明日できること今日はせず
人形作家・写真家 石塚公昭の身辺雑記
 



 

 

 

拳を握るようにして作るのを我慢した『一休和尚酔臥図』。我慢しているだけで昨日は終わってしまった。小学生じゃないのだから、と思っていたが、結局我慢出来ず、先に酔い潰れる一休を作ることにした。昔から自分を焦らし、盛り上がりと集中力を高める、という癖があったが、3年ぶりに婚約者に対するが如くに一休に向かうことにした。枕にすべき髑髏はすでにある。 ところが1300年頃の正月の京の街で酔い潰れるのは、ちっとやそっとのことではないだろう。
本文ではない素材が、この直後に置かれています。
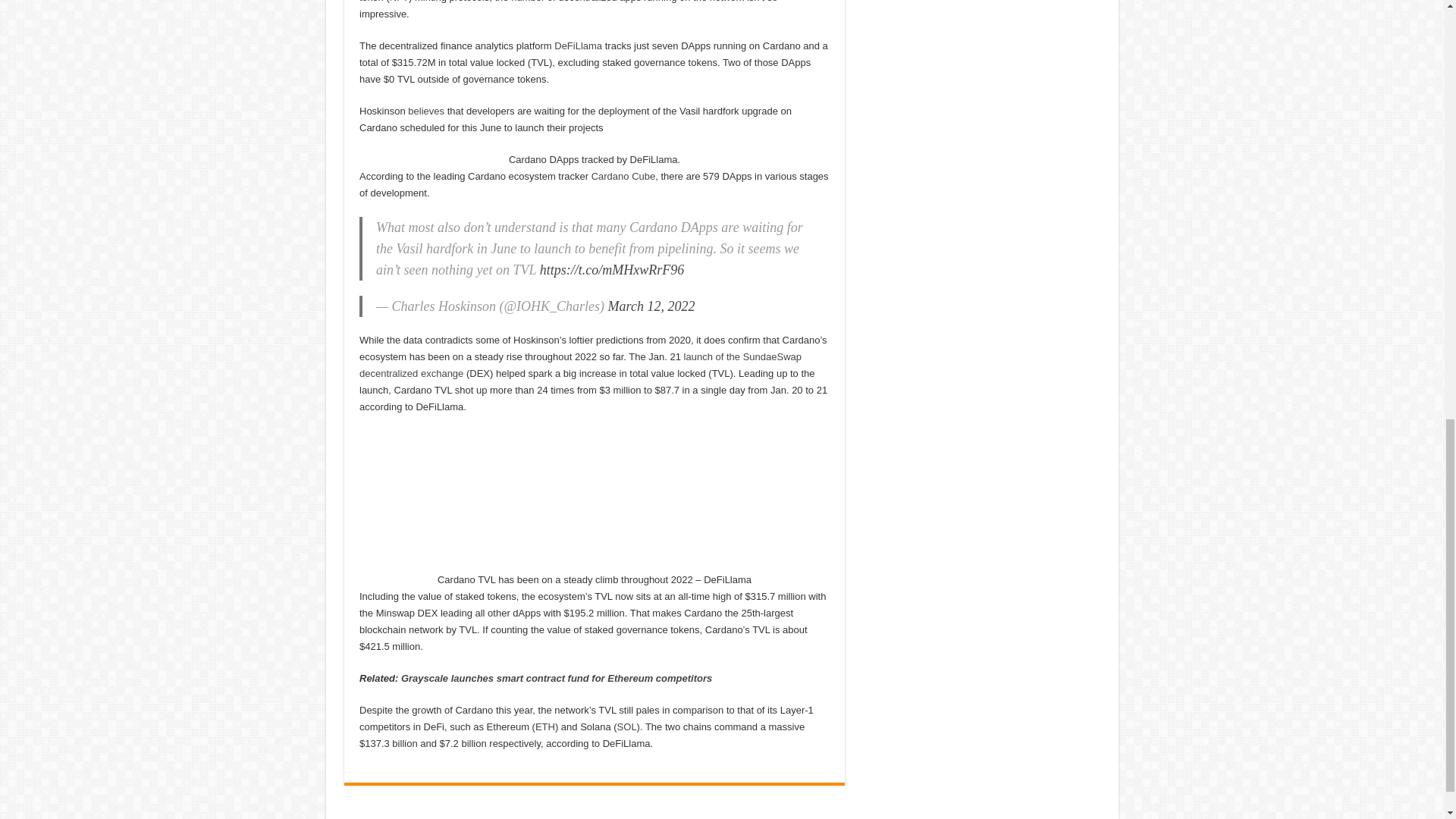
believes (425, 111)
NFT (399, 1)
DeFiLlama (578, 45)
Cardano Cube (623, 175)
Given the description of an element on the screen output the (x, y) to click on. 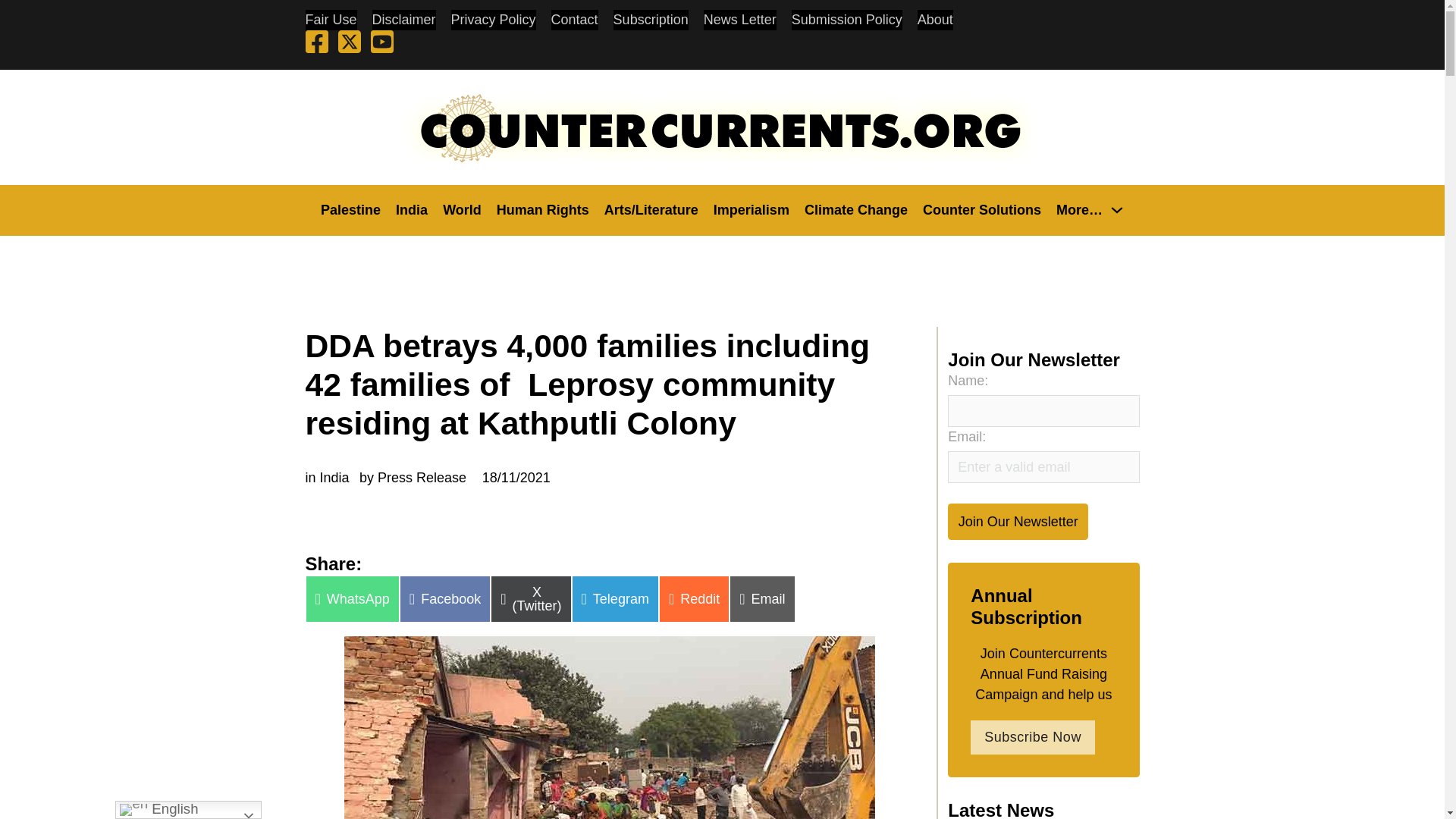
India (412, 209)
Disclaimer (403, 19)
Climate Change (856, 209)
Contact (574, 19)
About (935, 19)
World (461, 209)
Subscription (650, 19)
Join Our Newsletter (1017, 520)
Imperialism (751, 209)
Human Rights (542, 209)
Palestine (350, 209)
Privacy Policy (493, 19)
Fair Use (330, 19)
Submission Policy (847, 19)
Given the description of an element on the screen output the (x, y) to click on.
ムシロだかコモでもかけていないと凍死しかねない。身体が隠れてしまい、作り甲斐にかけるな、と少々がっかりする。しかし英一蝶の『一休和尚酔臥図』は横で心配そうに見ている町人こそ面白いものの、一休はただ地べたて寝ている。せっかくしゃれこうべ掲げて歩く一休を作るのであるから、其の二としてその晩の有様にした方が面白い。仕方がない一休はムシロに埋めることにしよう。そういえば、やはり小学生の頃読んだキュリー夫人の伝記に、研究室が寒くて、机を身体の上に乗せて寝た、という話を読んだ。しかし、重い物を乗せて寒さを紛らわせていることが判らないだろう。